| What to work on |
Using the records that follow, reproduce exactly the lines starting at the line containing "Instruction: Switch to the Mapping tab" and ending at the line containing "Task: Click the assets count badge 9". Include both end lines and no pictures.

| Entries provided |
▼

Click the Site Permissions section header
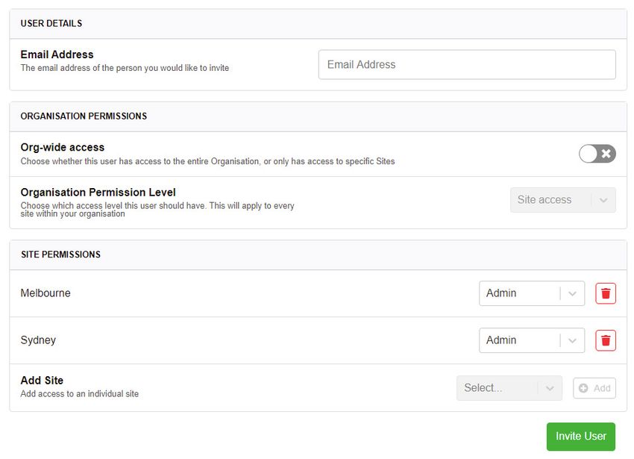The width and height of the screenshot is (634, 459). point(60,255)
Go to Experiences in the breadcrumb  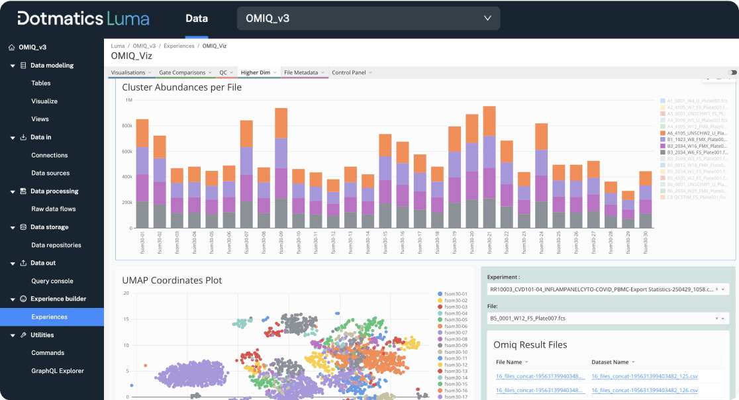(x=179, y=46)
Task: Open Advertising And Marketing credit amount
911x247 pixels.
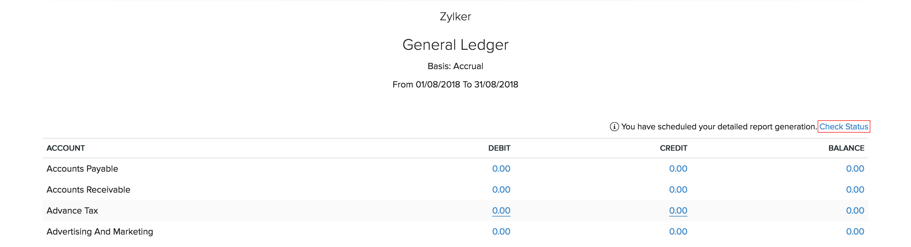Action: click(678, 231)
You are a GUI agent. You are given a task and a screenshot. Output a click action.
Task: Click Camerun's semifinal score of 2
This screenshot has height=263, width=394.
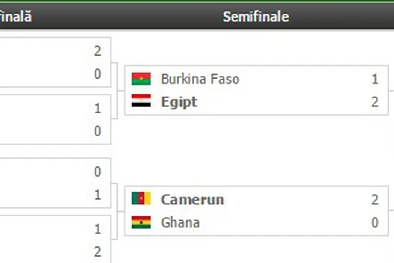pyautogui.click(x=374, y=200)
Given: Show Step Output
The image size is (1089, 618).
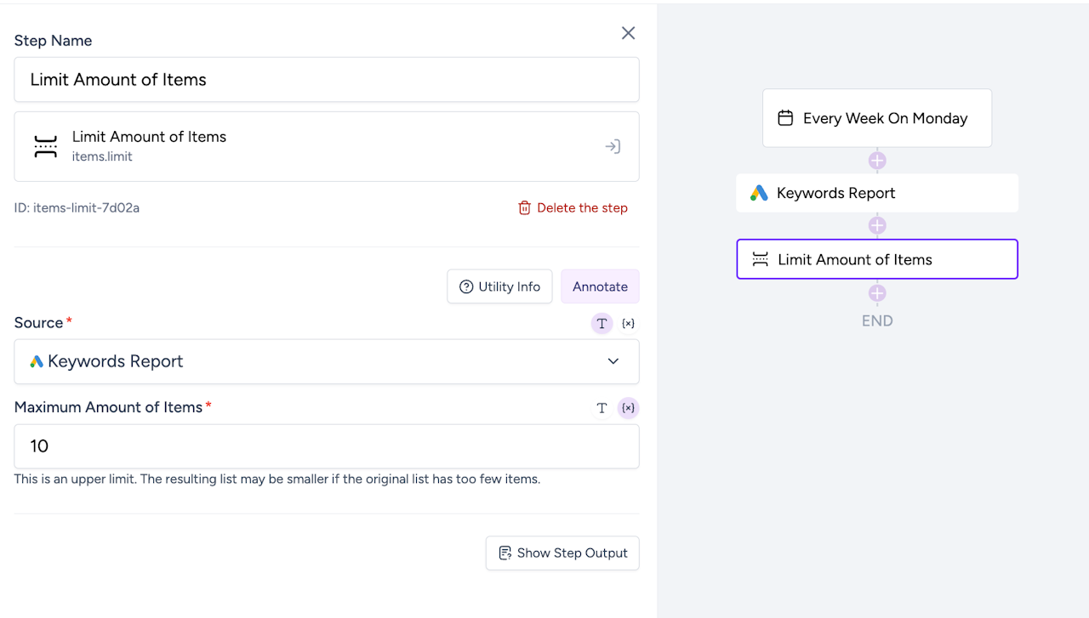Looking at the screenshot, I should tap(562, 553).
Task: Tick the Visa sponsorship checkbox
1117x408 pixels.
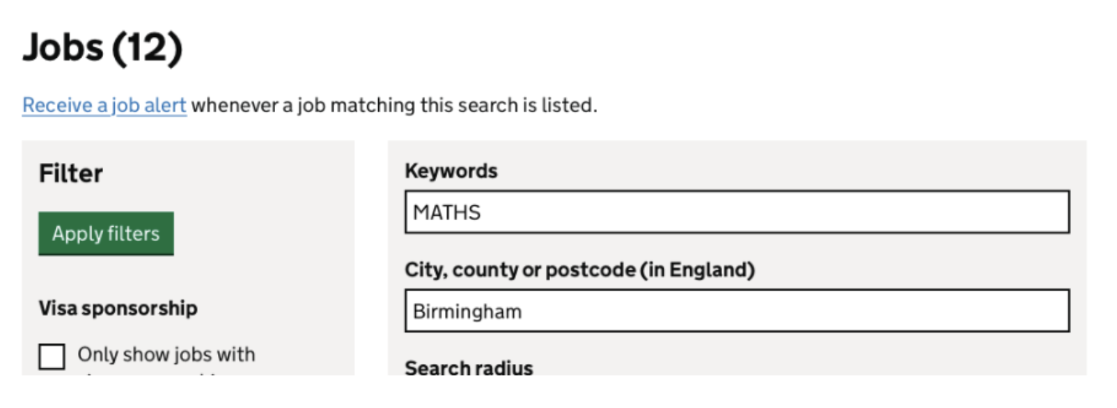Action: (x=52, y=356)
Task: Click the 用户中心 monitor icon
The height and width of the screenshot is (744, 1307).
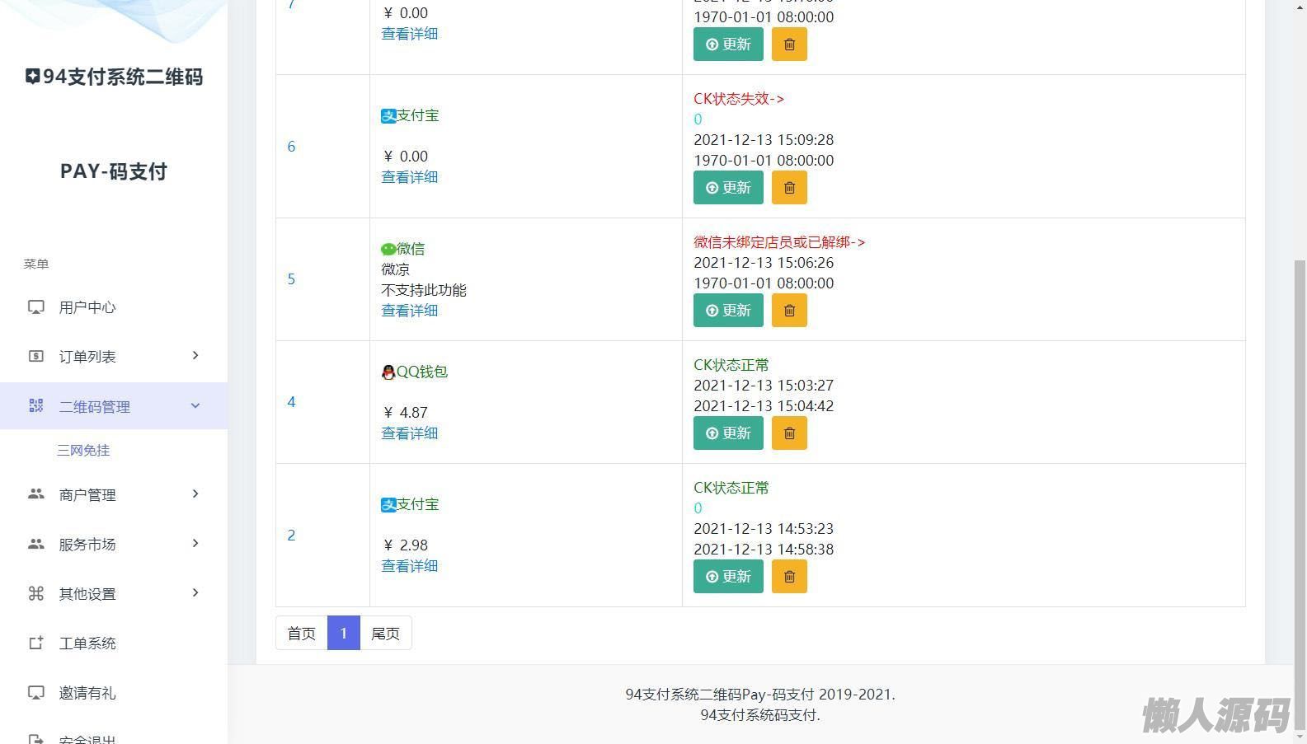Action: (36, 307)
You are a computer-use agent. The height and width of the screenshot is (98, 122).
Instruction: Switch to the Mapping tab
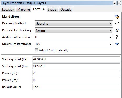[24, 10]
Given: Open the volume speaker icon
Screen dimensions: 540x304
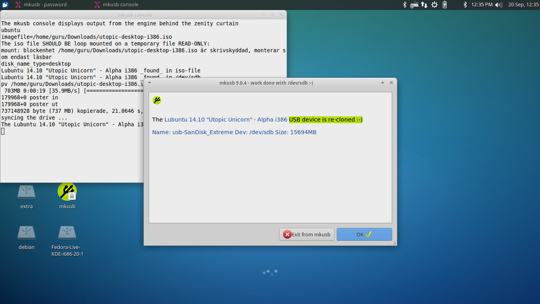Looking at the screenshot, I should tap(499, 5).
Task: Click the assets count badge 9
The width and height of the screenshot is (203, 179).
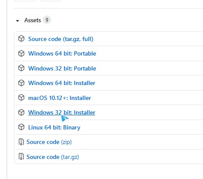Action: tap(47, 20)
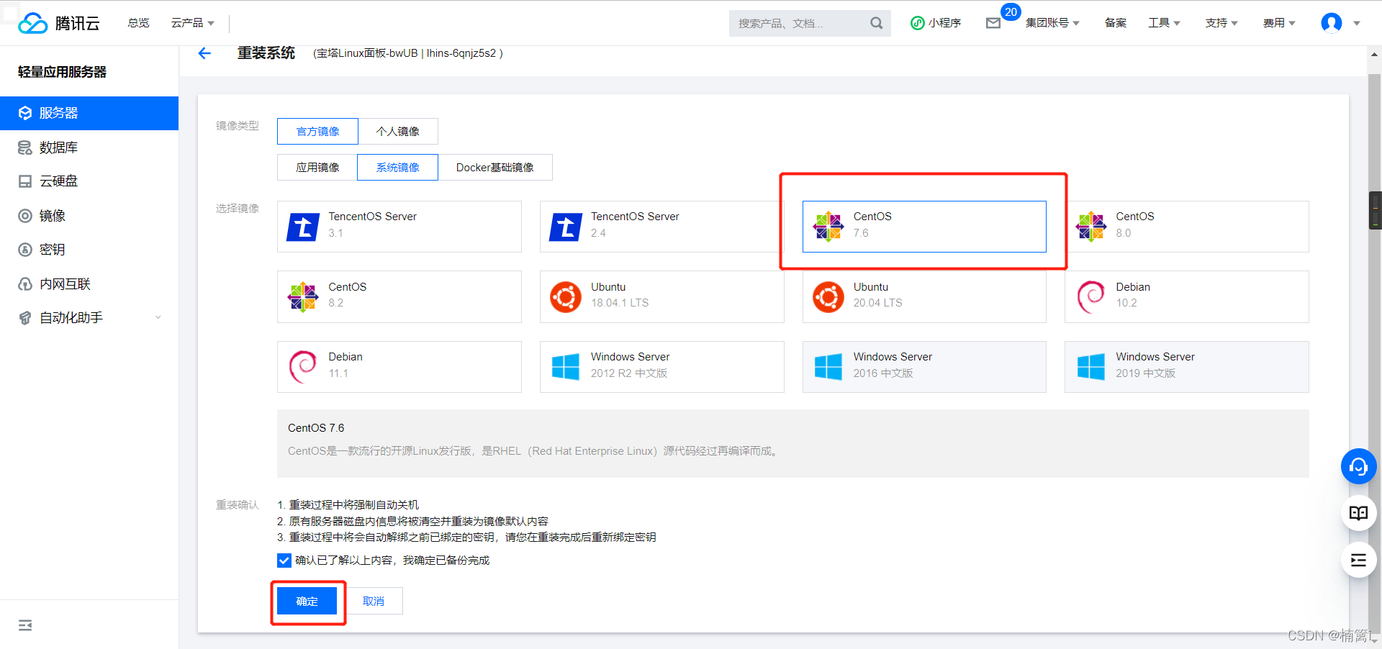Open the user avatar account icon
The width and height of the screenshot is (1382, 649).
tap(1331, 23)
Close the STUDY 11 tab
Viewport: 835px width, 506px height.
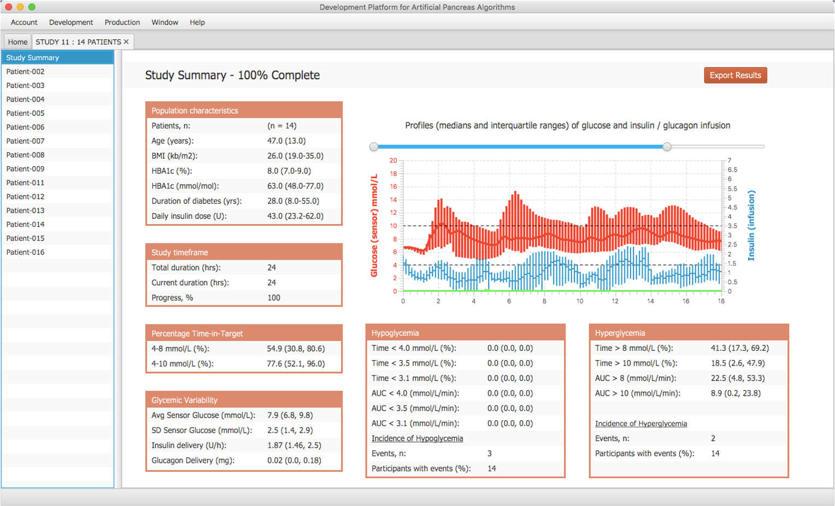pos(126,42)
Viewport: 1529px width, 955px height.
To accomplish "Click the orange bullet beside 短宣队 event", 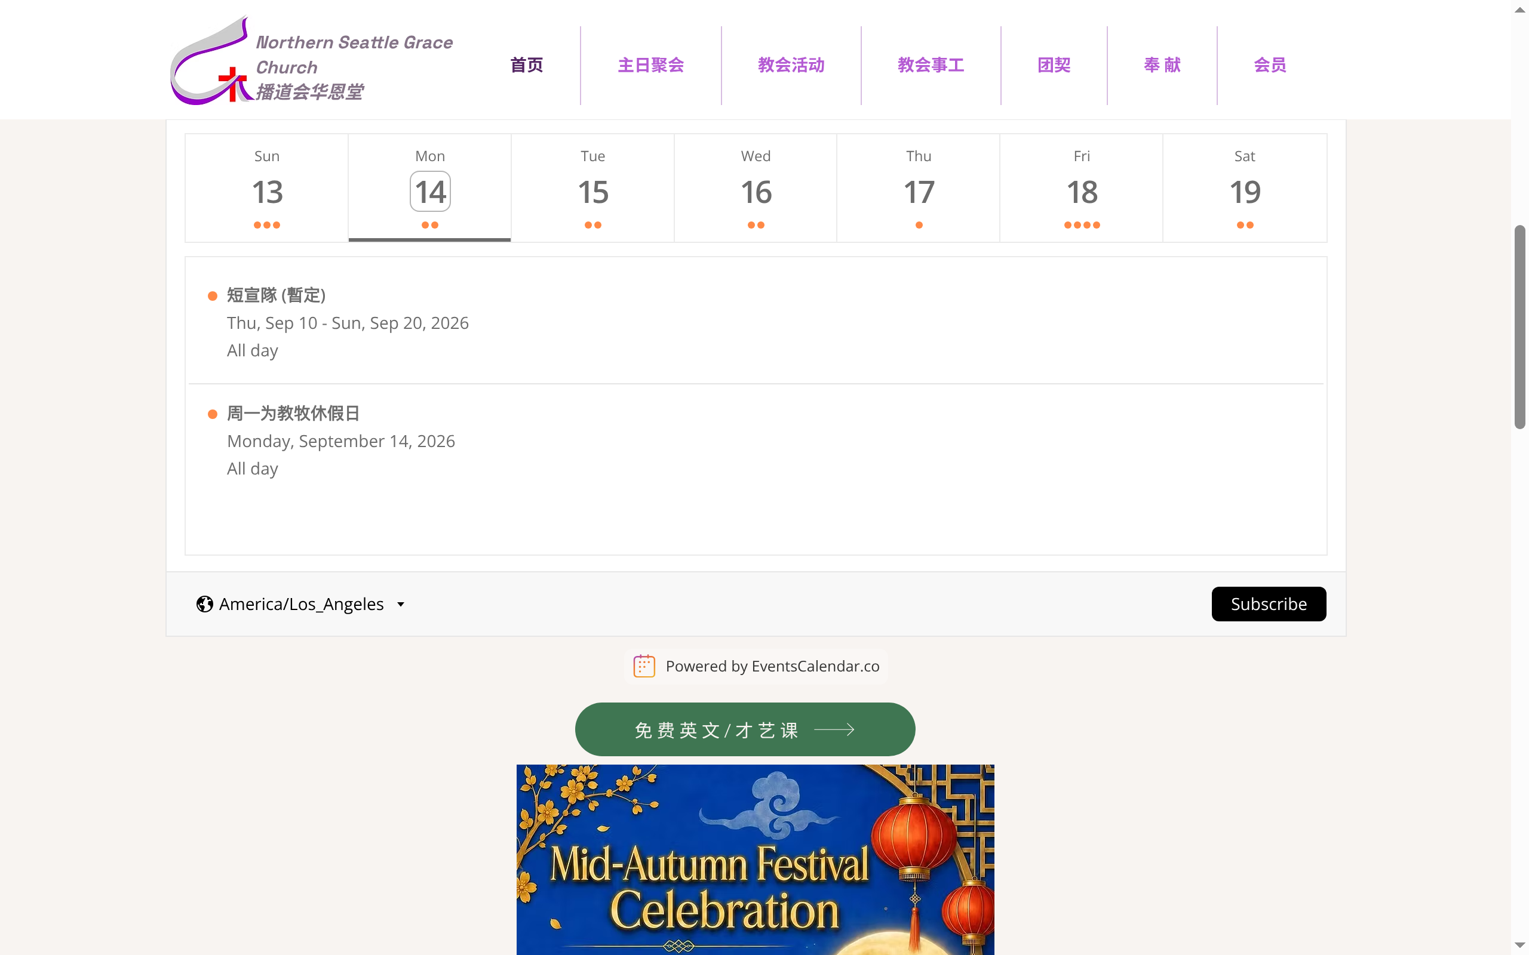I will pos(213,296).
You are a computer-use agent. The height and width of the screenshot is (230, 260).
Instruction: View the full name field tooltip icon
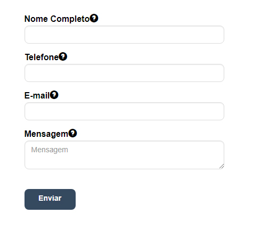point(94,18)
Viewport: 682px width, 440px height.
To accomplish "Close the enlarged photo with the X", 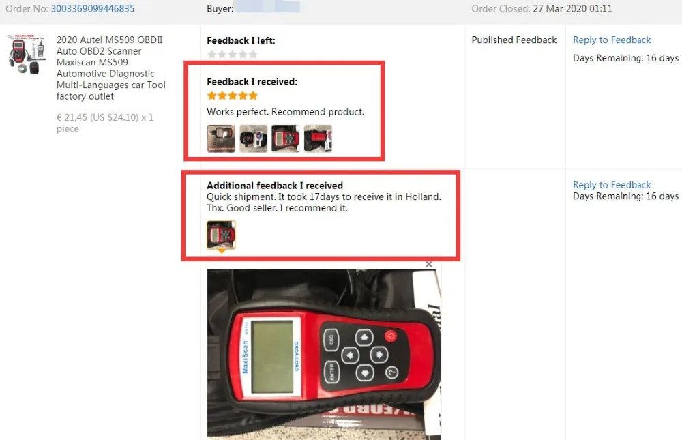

▲

| Solution |
Instruction: Switch to the Mapping tab
[24, 10]
Given: Open the volume speaker icon
Screen dimensions: 540x304
Looking at the screenshot, I should tap(499, 5).
Task: Click the assets count badge 9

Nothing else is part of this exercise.